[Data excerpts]

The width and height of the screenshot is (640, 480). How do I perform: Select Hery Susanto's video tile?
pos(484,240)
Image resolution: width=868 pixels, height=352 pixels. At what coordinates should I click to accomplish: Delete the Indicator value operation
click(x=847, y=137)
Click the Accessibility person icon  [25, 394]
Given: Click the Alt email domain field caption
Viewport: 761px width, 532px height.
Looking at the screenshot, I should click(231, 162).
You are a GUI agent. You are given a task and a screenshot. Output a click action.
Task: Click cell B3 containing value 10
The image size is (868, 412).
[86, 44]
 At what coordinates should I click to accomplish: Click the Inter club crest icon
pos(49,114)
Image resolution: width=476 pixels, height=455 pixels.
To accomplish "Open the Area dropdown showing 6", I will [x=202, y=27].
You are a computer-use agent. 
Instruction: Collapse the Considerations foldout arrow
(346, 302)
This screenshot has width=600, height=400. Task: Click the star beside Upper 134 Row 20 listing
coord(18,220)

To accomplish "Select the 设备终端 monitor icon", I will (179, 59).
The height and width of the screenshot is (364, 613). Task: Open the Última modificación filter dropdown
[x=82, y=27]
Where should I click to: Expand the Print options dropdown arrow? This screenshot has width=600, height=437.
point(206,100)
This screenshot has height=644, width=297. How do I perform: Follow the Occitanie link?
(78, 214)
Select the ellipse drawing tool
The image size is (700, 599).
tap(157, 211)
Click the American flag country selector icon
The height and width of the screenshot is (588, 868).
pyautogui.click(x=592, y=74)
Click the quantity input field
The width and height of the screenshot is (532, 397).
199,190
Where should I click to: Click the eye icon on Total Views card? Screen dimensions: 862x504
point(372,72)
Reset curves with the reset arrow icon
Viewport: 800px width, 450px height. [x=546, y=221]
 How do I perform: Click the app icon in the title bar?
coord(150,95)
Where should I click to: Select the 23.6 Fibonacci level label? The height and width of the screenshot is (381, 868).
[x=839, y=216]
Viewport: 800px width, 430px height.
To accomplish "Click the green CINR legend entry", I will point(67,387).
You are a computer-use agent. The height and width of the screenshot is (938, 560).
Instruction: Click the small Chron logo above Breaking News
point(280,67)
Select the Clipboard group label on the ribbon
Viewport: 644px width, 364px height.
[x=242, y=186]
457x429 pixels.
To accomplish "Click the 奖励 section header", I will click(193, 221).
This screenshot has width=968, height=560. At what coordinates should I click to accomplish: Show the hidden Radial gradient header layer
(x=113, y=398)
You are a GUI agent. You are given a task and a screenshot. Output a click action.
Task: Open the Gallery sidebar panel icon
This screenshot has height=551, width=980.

PROMPT
Once the records have been read, print them all again exactly.

SOLUTION TO THE PROBLEM
The width and height of the screenshot is (640, 480). How do I perform: Select Hery Susanto's video tile?
pos(484,240)
Image resolution: width=868 pixels, height=352 pixels. At what coordinates should I click to accomplish: Delete the Indicator value operation
click(x=847, y=137)
Click the Accessibility person icon  [25, 394]
Given: Click the Alt email domain field caption
Viewport: 761px width, 532px height.
Looking at the screenshot, I should click(231, 162).
You are a GUI agent. You are given a task and a screenshot. Output a click action.
Task: Click cell B3 containing value 10
The image size is (868, 412).
[86, 44]
 At what coordinates should I click to accomplish: Click the Inter club crest icon
pos(49,114)
Image resolution: width=476 pixels, height=455 pixels.
To accomplish "Open the Area dropdown showing 6", I will [x=202, y=27].
You are a computer-use agent. 
Instruction: Collapse the Considerations foldout arrow
(346, 302)
This screenshot has width=600, height=400. Task: Click the star beside Upper 134 Row 20 listing
coord(18,220)

To accomplish "Select the 设备终端 monitor icon", I will (179, 59).
The height and width of the screenshot is (364, 613). Task: Open the Última modificación filter dropdown
[x=82, y=27]
Where should I click to: Expand the Print options dropdown arrow? This screenshot has width=600, height=437.
point(206,100)
This screenshot has height=644, width=297. How do I perform: Follow the Occitanie link?
(78, 214)
Select the ellipse drawing tool
The image size is (700, 599).
tap(157, 211)
Click the American flag country selector icon
The height and width of the screenshot is (588, 868).
pyautogui.click(x=592, y=74)
Click the quantity input field
The width and height of the screenshot is (532, 397).
199,190
Where should I click to: Click the eye icon on Total Views card? Screen dimensions: 862x504
point(372,72)
Reset curves with the reset arrow icon
Viewport: 800px width, 450px height. [x=546, y=221]
 How do I perform: Click the app icon in the title bar?
coord(150,95)
Where should I click to: Select the 23.6 Fibonacci level label? The height and width of the screenshot is (381, 868).
[x=839, y=216]
Viewport: 800px width, 430px height.
To accomplish "Click the green CINR legend entry", I will point(67,387).
You are a computer-use agent. The height and width of the screenshot is (938, 560).
Instruction: Click the small Chron logo above Breaking News
point(280,67)
Select the Clipboard group label on the ribbon
Viewport: 644px width, 364px height.
[x=242, y=186]
457x429 pixels.
To accomplish "Click the 奖励 section header", I will click(193, 221).
This screenshot has width=968, height=560. At what coordinates should I click to accomplish: Show the hidden Radial gradient header layer
(x=113, y=398)
You are a GUI agent. You are given a task and a screenshot. Output a click action.
Task: Open the Gallery sidebar panel icon
This screenshot has height=551, width=980.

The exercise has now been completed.